◆ Given information:
====

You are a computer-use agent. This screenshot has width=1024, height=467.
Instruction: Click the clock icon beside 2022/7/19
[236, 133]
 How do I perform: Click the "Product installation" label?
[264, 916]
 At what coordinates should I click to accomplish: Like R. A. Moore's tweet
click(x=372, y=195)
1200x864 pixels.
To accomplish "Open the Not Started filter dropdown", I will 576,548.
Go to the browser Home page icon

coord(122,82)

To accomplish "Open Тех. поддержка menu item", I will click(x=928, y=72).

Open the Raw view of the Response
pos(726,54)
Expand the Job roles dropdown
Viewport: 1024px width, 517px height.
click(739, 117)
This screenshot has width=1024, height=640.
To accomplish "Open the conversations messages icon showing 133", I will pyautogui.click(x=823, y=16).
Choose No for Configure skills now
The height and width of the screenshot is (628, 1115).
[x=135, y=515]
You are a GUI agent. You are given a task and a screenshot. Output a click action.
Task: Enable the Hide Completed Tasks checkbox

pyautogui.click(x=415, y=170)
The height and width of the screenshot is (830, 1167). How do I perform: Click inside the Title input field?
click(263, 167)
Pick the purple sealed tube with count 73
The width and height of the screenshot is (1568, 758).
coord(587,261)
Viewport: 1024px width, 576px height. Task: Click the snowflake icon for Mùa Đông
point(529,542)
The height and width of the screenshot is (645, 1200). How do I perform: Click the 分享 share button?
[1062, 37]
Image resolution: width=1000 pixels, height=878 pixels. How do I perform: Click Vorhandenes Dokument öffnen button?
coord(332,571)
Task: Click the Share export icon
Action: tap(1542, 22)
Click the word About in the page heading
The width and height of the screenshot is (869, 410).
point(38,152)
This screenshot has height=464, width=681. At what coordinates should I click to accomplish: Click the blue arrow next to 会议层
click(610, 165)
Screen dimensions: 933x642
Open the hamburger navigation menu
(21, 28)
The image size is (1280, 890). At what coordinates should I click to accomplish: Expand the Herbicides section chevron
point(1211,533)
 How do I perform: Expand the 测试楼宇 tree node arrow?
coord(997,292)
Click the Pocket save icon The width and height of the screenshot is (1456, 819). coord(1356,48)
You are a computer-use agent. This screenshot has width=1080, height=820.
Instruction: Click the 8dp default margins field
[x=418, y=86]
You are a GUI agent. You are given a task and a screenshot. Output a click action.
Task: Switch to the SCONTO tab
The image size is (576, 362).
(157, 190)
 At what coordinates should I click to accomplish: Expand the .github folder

====

◆ Work required: What you write should match, character for character, the lines from the one with "Instruction: Click the 8dp" to the end of the data, both included.

◆ Expected output:
Instruction: Click the 8dp default margins field
[x=418, y=86]
You are a GUI agent. You are given a task and a screenshot. Output a click action.
Task: Switch to the SCONTO tab
The image size is (576, 362).
(157, 190)
 At what coordinates should I click to accomplish: Expand the .github folder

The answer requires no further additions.